■ **EXTRAIT**
------------------------------
Les écrans au prisme du genre

Au fur et à mesure que se déroulait sur l’écran le film A plein temps, j’étais de plus en plus mal à l’aise devant ce que je qualifierai de sadisme du réalisateur vis-à-vis de son personnage: Laure Calamy incarne Julie, une mère de deux enfants habitant en grande banlieue, femme de ménage dans un palace parisien, confrontée à une grève générale des transports au moment où elle tente de décrocher un emploi correspondant davantage à son niveau de qualification (elle a fait un master de gestion). Dans le même temps, elle doit aussi faire face à la défection de la femme âgée qui garde ses enfants avant et après l’école.

Elle décide de louer un trampoline pour l’anniversaire de son fils, une fête où elle invite toute sa classe; le père absent ne répond plus au téléphone et ne paye plus la pension alimentaire. Surtout, elle est absolument seule pour faire face à cette avalanche de problèmes: elle évite sous prétexte de surmenage sa seule amie (Agathe Dronne); le père d’un des enfants qui semble s’intéresser à elle fuit devant son baiser; elle est dénoncée par ses collègues de travail quand elle s’absente pour aller à un entretien d’embauche; elle se fait brutalement licencier (le droit de travail n’existe pas dans ce palace?) et sa carte de paiement est refusée. Et la recruteuse qui devait la rappeler est en déplacement… Et tout ceci pendant une grève générale des transports parisiens…

C’est d’ailleurs cette circonstance particulière qui trahit son auteur: il ne s’agit pas de décrire «objectivement» les difficultés des femmes ordinaires, mais d’inventer les conditions exceptionnelles qui transforment ces difficultés en cauchemar… Finalement, en se fantasmant comme deus ex machina, après avoir écrasé son personnage sous cette avalanche d’emmerdements dans un geste typique d’auteur démiurge, Eric Gravel lui accorde sa grâce: dans le dernier plan, Julie reçoit un coup de téléphone lui annonçant qu’elle est embauchée…

Ce procédé qui consiste, sous prétexte d’illustrer le tragique de la condition humaine, à accabler le ou la protagoniste d’une suite implacable de malheurs petits et grands était déjà celui qu’employait Eric Rohmer dans Le Signe du lion en 1962, où un très antipathique musicien d’avant-garde vivait une véritable déchéance jusqu’à la clochardisation dans un Paris désert au mois d’août, avant que l’auteur ne lui accorde la rédemption finale d’un héritage inattendu.
------------------------------
■ **LIGNES DE DONNÉES**
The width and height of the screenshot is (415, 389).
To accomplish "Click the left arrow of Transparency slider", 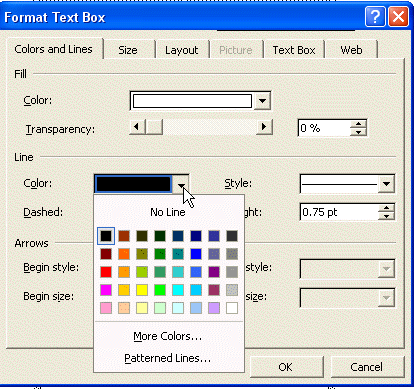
------------------------------
■ **OBJECTIF**
Prolongez la critique du film A plein temps au-delà de sa dernière phrase. Le matériel n'est d'aucune utilité ici.

■ **RÉSULTAT DE L'EXERCICE**
Soixante ans plus tard, la protagoniste d’A plein temps est en revanche une icône des temps modernes, une travailleuse de la «première ligne» qui élève seule deux enfants en bas âge, incarnée par la très sympathique Laure Calamy dont la performance dans Antoinette dans les Cévennes a été unanimement célébrée. De là à ce que le film soit perçu comme féministe, il y a pourtant un grand pas que nous nous garderons de franchir. En effet, ce qui manque à ce personnage, c’est la conscience de sa situation et la capacité d’agir. Dans une tradition misérabiliste qu’on peut faire remonter à Zola, les pauvres sont montrés comme des victimes, certes, mais surtout comme des créatures ballottées par des forces qui les dépassent et sur lesquelles ils ou elles n’ont aucune prise. Souvent même, ils ou elles en rajoutent involontairement dans leur malheur (la location d’un trampoline sur lequel le petit garçon va se casser le bras). La façon même dont Julie/Laure Calamy est filmée, constamment en train de courir ou travaillant à toute vitesse sans la moindre pause ni le moindre échange autre qu’utilitaire, la construit comme un être totalement aliéné à sa condition. La caméra d’Eric Gravel est celle d’un entomologiste qui scrute son personnage comme un insecte dont on s’amuse à éprouver les réflexes à des fins d’expérimentation.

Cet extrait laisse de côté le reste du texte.